*** Opening DATA EXTRACTS ***

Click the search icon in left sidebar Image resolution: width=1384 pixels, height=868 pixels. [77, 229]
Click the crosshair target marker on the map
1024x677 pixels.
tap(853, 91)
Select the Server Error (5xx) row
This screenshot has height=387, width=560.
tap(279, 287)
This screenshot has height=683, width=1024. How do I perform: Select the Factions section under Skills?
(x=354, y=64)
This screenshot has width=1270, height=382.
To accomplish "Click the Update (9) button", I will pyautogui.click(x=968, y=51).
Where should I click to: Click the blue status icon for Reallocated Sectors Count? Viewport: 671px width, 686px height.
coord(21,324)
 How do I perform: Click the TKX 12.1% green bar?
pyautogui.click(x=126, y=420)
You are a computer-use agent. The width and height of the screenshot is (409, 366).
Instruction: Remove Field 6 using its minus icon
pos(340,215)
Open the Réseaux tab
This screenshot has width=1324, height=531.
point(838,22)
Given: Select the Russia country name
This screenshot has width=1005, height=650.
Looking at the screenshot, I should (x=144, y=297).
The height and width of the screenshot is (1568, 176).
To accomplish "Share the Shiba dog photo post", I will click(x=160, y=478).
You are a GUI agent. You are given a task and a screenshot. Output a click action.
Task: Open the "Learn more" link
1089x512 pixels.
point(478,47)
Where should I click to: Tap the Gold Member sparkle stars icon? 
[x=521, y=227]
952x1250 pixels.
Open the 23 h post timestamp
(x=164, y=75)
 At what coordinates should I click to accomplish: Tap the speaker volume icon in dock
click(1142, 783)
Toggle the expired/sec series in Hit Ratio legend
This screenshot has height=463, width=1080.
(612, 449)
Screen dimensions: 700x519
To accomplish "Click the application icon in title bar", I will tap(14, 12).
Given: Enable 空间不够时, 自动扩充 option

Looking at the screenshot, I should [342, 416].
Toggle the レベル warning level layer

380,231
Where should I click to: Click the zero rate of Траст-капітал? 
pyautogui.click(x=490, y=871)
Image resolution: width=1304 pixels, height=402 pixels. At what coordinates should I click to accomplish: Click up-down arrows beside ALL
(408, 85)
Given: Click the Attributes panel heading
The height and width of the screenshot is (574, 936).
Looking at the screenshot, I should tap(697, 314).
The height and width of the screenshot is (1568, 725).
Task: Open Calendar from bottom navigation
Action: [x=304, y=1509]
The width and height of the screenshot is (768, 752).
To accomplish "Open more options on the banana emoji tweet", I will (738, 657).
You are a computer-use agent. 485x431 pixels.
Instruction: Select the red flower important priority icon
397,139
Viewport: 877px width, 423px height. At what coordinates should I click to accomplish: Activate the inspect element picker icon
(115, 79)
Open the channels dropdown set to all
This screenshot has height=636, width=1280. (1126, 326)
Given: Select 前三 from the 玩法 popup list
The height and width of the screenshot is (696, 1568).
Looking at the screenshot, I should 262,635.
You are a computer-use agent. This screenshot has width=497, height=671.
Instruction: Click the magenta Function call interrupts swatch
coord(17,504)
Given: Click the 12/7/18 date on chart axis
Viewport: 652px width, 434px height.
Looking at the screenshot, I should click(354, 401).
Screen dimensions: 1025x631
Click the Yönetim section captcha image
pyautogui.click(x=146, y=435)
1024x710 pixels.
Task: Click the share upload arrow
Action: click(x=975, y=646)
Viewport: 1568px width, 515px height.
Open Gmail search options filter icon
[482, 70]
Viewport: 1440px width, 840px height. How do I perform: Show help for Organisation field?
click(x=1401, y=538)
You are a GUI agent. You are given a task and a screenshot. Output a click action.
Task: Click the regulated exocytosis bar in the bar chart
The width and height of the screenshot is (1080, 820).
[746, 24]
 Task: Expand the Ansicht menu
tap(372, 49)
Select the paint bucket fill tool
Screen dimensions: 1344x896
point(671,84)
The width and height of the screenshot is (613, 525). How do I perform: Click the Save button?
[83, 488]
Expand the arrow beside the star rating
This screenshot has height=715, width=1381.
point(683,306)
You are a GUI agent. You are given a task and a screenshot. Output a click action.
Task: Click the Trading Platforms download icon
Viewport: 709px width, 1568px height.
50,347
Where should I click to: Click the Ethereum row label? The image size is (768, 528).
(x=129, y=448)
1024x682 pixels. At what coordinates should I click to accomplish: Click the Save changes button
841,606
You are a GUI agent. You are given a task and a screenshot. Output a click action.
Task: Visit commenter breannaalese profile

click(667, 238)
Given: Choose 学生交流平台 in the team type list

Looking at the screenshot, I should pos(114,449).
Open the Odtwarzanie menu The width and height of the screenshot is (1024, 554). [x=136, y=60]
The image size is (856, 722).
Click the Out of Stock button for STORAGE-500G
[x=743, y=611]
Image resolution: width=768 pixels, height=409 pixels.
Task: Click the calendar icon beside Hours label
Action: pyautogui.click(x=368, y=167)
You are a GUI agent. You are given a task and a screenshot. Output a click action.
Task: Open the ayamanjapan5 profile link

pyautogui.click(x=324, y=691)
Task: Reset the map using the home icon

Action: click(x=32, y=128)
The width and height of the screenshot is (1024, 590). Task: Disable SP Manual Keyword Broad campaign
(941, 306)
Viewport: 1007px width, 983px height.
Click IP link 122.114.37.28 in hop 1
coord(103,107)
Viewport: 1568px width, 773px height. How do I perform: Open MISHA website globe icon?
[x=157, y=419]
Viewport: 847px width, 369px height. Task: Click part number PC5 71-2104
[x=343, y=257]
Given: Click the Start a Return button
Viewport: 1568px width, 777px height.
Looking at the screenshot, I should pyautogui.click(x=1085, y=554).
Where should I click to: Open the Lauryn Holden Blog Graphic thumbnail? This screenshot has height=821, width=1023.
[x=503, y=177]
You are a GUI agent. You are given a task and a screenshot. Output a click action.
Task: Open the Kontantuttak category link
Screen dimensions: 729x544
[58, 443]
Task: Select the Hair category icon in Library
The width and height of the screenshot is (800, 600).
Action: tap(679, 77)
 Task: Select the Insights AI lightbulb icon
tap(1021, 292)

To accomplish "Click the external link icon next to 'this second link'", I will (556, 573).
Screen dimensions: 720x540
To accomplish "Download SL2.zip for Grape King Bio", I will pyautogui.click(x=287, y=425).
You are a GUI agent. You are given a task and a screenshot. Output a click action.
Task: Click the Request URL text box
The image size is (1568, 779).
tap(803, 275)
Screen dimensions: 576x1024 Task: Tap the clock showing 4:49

*** Closing DATA EXTRACTS ***

* THE TASK
Every line above with the word "category" is to be copied out.

* THE ANSWER
Task: Open the Kontantuttak category link
Task: Select the Hair category icon in Library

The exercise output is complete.